Public engagement begint in de collegebanken
Aan onze universiteit wordt al een paar jaar ingezet op public engagement: het betrekken van een breder publiek bij de wetenschap. Ik vind dat een bijzonder interessante en nuttige ontwikkeling.
Maatschappelijke betrokkenheid wordt wel eens verward met mediaoptredens en ijdeltuiterij: wie staat er op zaterdag in de NRC en wie mag er bij Matthijs aan tafel? Dat is een misverstand. Het begint bij een oprechte interesse in de samenleving en een visie op de rol die de universiteit daarin vervult. Om te kunnen populariseren, moeten we ons allereerst heel goed realiseren wie we zelf zijn. Waarmee onderscheiden wij ons van, zeg, een commercieel onderzoeksbureau of een semiwetenschappelijke instelling? Waartoe zijn wij, wetenschappers, op aard?
Mijn antwoord: universiteiten produceren fundamentele kennis over hoe de wereld in elkaar zit en dragen die kennis over aan een breed publiek. We zijn er om onafhankelijk te denken, om vragen te stellen, om onderzoek te doen wat meer tijd vergt en niet altijd een directe payoff heeft. In commercieel onderzoek wordt juist vaak gevraagd om kortlopende projecten met snel resultaat. We moeten ons niet laten verleiden om dat werk te doen. Consultancybureaus zijn er al genoeg.
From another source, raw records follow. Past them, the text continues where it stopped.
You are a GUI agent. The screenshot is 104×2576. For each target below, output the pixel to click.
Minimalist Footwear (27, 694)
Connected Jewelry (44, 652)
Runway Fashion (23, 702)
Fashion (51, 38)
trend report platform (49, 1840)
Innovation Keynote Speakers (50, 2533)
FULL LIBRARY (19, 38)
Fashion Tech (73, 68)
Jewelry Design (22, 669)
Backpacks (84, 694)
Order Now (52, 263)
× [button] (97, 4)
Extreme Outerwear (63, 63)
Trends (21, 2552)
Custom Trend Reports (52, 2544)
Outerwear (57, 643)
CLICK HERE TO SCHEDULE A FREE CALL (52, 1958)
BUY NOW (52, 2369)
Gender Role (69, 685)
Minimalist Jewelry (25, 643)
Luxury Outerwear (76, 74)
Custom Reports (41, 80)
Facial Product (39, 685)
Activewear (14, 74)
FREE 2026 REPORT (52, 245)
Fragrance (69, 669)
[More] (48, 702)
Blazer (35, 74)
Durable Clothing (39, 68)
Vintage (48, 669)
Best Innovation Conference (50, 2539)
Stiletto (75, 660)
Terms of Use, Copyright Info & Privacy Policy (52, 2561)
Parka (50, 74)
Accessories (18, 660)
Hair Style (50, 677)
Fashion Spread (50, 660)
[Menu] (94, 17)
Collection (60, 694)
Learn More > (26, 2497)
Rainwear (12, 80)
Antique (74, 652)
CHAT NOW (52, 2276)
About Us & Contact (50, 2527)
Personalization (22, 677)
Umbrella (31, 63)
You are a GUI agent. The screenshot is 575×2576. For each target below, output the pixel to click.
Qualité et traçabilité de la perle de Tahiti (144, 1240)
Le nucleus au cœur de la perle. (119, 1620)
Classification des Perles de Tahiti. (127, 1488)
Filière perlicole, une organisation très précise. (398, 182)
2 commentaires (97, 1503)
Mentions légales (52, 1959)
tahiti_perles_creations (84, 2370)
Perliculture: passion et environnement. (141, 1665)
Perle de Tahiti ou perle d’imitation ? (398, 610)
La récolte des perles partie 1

Als wij onze rol in de maatschappij willen opeisen, is het niet genoeg om zelf te weten wie we zijn. Ook de buitenwereld moet onze rol begrijpen en aanvaarden. Daarvoor is het nodig dat we goed leren communiceren met de buitenwereld.
Onlangs realiseerde ik me dat public engagement al begint in ons onderwijs. Wij moeten het gesprek over de rol van de universiteit in de maatschappij ook met onze studenten voeren.
Bij psychologie leren we onze studenten vooral hoe ze systematisch onderzoek kunnen doen: eerst deze stap, dan die. Er gelden strenge, nogal zwart-witte regels voor het trekken van objectieve conclusies uit onderzoeksgegevens. Het is natuurlijk belangrijk, noodzakelijk zelfs, om onze studenten dat te leren. Maar niet als enige. Ik krijg soms de indruk dat die regeltjes onze studenten angstig en fout vermijdend maken: “Wat moet ik precies doen?”; “Mag ik dit wel zeggen?”
We zouden onze studenten óók moeten uitnodigen hun persoonlijke visie te ontwikkelen en de verbinding met de samenleving te vinden. Ook zij moeten de balans vinden tussen hun persoonlijke visie en de strenge academische logica. Dat is ongelofelijk complex en natuurlijk gaan ze daarbij fouten maken. Maar daar leren ze veel van. Uiteindelijk leidt het tot meer zelfvertrouwen.
Wij, academici, leren steeds beter te communiceren met de buitenwereld, en daar moeten we onze studenten in meenemen. Zo bouwen we aan een nieuwe generatie studenten die de maatschappij en de toekomst strijdbaar en met vertrouwen tegemoet gaat.